The survey shows the most significant growth in the Asia-Pacific region, particularly the North Asian countries of China, Japan, and Korea. Each country will see a more than 50 percent increase in net portfolio size over the next three years. Emerging markets in Central and Eastern Europe and the Middle East should also experience strong portfolio growth. In the Americas, Latin and South American growth reflects the emerging market dynamic.

The relative immaturity of these markets and lesser transparency will challenge corporate occupiers. Compare Figures 2 and 3 of Jones Lang LaSalle's Real Estate Transparency Survey, which illustrates global market transparency. Markets in which respondents are pursuing growth are also markets with low transparency. Speed to market is predictably slower in opaque markets, barriers to entry are higher, and routes to market exit are complex and costly.

The need to deliver a platform for growth in idiosyncratic real estate markets will pressure CRE teams in the medium-term. The pursuit of growth in these markets will expose the organization to opaque real estate markets. The CRE team will be required to inform the business of the practicalities of expanding in an emerging market and how to mitigate risk.

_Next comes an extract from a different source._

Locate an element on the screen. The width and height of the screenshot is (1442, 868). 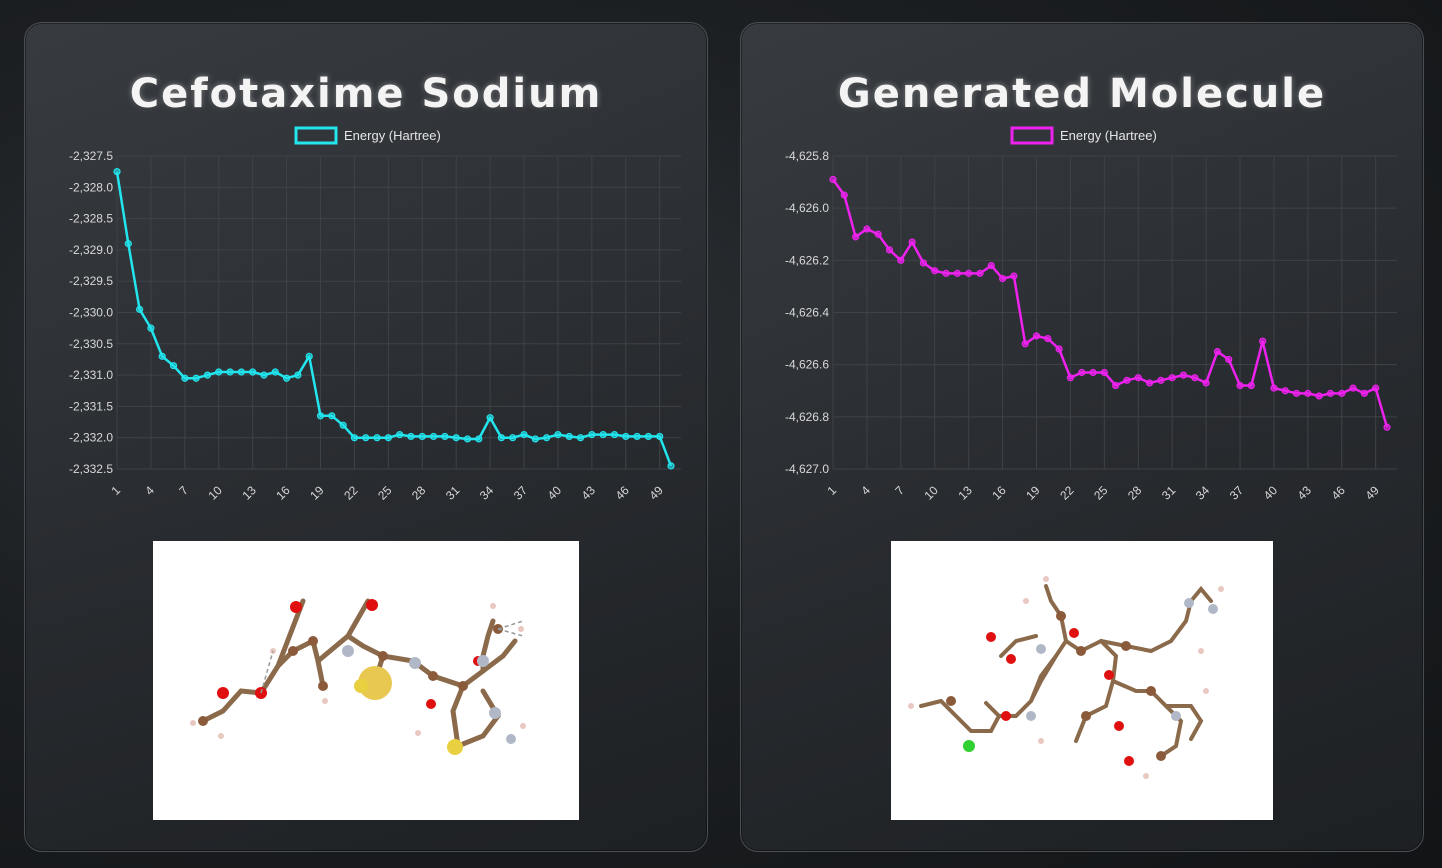
y-tick-label: -2,330.5 is located at coordinates (91, 344).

In stark contrast to the emerging markets, survey respondents indicate that the United States and Western Europe will experience a net reduction in overall portfolio size over the next three years. This downsizing is already under way in mature Western markets, where corporate occupiers have sought portfolio consolidation over the last 18-24 months and released surplus space back into the market, driving European and U. S vacancy rates to record highs. Further rationalization and consolidation will characterize portfolio initiatives in these locations for many years.